Myanmar's Suu Kyi denies junta charge of incitement to cause alarm: Media
Myanmar's State Counsellor Aung San Suu Kyi attends the joint news conference of the Japan-Mekong Summit Meeting at the Akasaka Palace State Guest House in Tokyo, Japan on Oct 9, 2018.
PHOTO: Reuters file

Myanmar's ousted leader Aung San Suu Kyi has denied a charge of incitement to cause public alarm, media reported on Tuesday (Oct 26), in her first court testimony since a February coup plunged the country into chaos and ended a decade of democratic reform.

Citing lawyers, BBC Burmese and Myanmar Now reported that Suu Kyi had denied incitement in connection with her party publishing a letter in February calling on international organisations not to co-operate with the junta.

Reuters was unable to independently verify the reports.

Myanmar's state media has not reported developments in Suu Kyi's multiple legal cases, and one of the only sources of public information on her trial - her lawyer, Khin Maung Zaw - received a gagging order from the military authorities earlier this month.

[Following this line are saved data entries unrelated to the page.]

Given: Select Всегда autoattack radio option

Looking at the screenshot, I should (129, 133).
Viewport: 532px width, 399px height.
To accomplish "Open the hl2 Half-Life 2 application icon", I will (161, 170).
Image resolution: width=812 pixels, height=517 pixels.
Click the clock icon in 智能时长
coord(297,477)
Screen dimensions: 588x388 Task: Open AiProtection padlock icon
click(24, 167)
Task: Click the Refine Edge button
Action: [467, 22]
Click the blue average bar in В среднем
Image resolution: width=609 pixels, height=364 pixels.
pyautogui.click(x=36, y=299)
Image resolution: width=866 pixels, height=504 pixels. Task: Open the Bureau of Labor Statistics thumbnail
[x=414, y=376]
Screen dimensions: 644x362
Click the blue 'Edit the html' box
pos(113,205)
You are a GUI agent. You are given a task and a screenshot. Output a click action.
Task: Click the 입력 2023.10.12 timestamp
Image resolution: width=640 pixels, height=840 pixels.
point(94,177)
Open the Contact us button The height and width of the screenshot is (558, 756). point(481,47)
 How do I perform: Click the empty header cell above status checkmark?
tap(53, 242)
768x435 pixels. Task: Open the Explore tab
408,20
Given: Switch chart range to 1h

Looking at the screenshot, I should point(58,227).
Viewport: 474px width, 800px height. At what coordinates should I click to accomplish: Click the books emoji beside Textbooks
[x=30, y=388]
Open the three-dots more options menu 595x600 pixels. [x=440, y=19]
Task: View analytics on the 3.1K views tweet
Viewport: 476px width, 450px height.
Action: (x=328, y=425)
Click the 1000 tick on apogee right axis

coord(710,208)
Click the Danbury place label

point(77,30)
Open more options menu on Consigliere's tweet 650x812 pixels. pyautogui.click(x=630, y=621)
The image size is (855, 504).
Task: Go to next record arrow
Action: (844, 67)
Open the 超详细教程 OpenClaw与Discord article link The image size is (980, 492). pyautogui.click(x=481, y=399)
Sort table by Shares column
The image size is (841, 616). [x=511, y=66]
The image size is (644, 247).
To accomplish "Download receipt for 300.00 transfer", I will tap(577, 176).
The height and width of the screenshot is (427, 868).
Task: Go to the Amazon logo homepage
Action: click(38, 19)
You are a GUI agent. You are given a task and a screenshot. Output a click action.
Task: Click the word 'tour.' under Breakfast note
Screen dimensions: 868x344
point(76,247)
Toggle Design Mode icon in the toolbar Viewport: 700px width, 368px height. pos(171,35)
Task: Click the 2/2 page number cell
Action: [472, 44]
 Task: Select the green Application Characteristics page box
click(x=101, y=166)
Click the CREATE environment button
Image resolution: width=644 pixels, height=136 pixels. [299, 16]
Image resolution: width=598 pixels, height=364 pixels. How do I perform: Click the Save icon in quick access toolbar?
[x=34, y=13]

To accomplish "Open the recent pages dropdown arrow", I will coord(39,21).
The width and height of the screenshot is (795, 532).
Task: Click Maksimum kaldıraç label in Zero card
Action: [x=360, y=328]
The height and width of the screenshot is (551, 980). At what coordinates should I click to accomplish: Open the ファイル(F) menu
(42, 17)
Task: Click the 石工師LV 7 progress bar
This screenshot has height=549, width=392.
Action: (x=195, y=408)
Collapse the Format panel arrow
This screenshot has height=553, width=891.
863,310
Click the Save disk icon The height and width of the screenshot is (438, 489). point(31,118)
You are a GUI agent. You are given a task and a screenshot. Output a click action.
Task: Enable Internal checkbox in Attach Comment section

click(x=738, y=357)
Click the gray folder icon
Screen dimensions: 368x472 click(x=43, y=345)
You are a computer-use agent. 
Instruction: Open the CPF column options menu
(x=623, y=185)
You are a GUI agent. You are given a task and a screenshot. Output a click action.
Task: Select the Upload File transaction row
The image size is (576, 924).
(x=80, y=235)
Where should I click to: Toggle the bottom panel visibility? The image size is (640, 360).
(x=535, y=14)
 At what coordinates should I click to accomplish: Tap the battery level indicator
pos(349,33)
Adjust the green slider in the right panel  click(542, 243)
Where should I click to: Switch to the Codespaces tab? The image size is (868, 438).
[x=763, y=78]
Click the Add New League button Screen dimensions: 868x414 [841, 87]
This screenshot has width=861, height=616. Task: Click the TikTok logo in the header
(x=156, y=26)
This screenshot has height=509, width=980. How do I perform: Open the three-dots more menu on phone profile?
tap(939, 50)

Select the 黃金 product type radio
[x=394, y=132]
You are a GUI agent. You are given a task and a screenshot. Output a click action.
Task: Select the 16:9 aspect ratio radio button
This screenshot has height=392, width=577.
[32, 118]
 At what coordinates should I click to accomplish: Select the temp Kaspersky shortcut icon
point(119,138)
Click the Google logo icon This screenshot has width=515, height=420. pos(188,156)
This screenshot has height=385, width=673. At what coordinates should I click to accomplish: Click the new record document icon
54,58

That order came after Khin Maung Zaw said earlier this month that Myanmar's deposed president Win Myint testified in court that the military had tried to force him to relinquish power hours before the Feb 1 coup and warned him he could be seriously harmed if he refused.

The lawyer said Suu Kyi had asked him to make public Win Myint's testimony, which was his first account of events before the coup.

Suu Kyi is being held at an undisclosed location and attended Tuesday's hearings at a specially built court in the Southeast Asian country's capital, Naypyidaw.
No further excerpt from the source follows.